しかし、宇宙船と惑星の質量の比はケタ違いで(例えば地球の質量は10^24 kg)、宇宙船が一個スイングバイしたぐらいでは惑星の速度変化は測定不可能でしょう。
 理屈の上での話をすれば、もし正円軌道の惑星がある瞬間に運動エネルギーを減少させた(速さが遅くなった)ならば、その地点を遠点とする楕円軌道に変化します。(全体としてより太陽に近い軌道になる。)
 円軌道を保つという何らかの条件(例えば、たくさんの宇宙船が連続的に次々とスイングバイしていって、惑星の軌道が少しずつ変化していく、のような。)の下で考えるならば、エネルギーを失うのですから軌道半径は小さくなっていきます。

>私は外側に「落ちる」と想像しています

 おそらく質問者さんは、軌道半径が大きいほど速度が低いので低エネルギー状態である、と考えておられると推察しますが、それは正しくありません。惑星のエネルギーは運動エネルギーと位置エネルギーの和であり、前者は 1/2 GMm(1/r) であるのに対し、後者は -GMm(1/r) ですので、合計 -(1/2) GMm(1/r) となります。すなわち公転半径が小さいほどトータルとして低エネルギー状態です。

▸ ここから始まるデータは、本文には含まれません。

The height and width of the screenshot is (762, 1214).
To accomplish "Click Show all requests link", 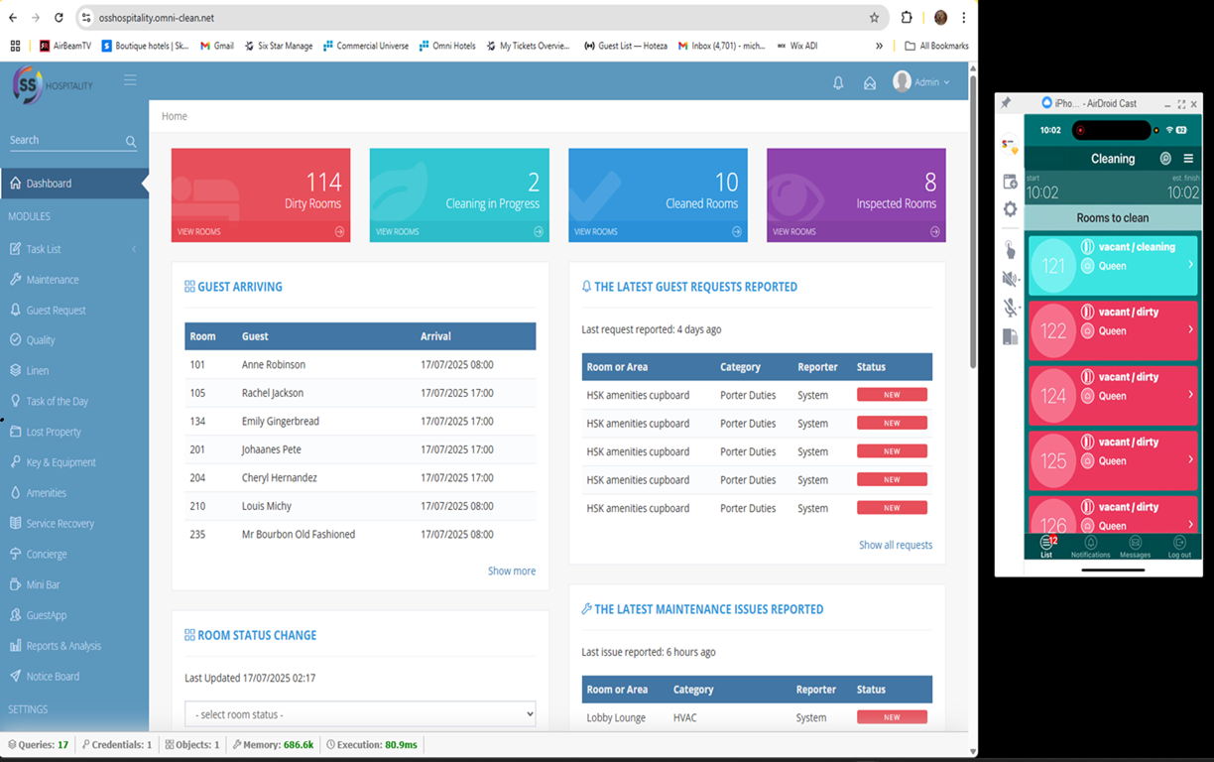I will [896, 545].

補足1:ちなみに、実際の天体でエネルギーを失いながら公転半径を徐々に小さくしている例としては、降着円盤が該当するでしょう。

補足2:逆の例として、地球の月は、潮汐力という摩擦力で地球の自転を遅くするように働きますが、その結果、月の軌道は徐々に地球から遠ざかっています。ふつうこれは「角運動量の保存」と説明されていますが、同時に、失われた地球の自転エネルギーの一部が月に移動しているとも言えます。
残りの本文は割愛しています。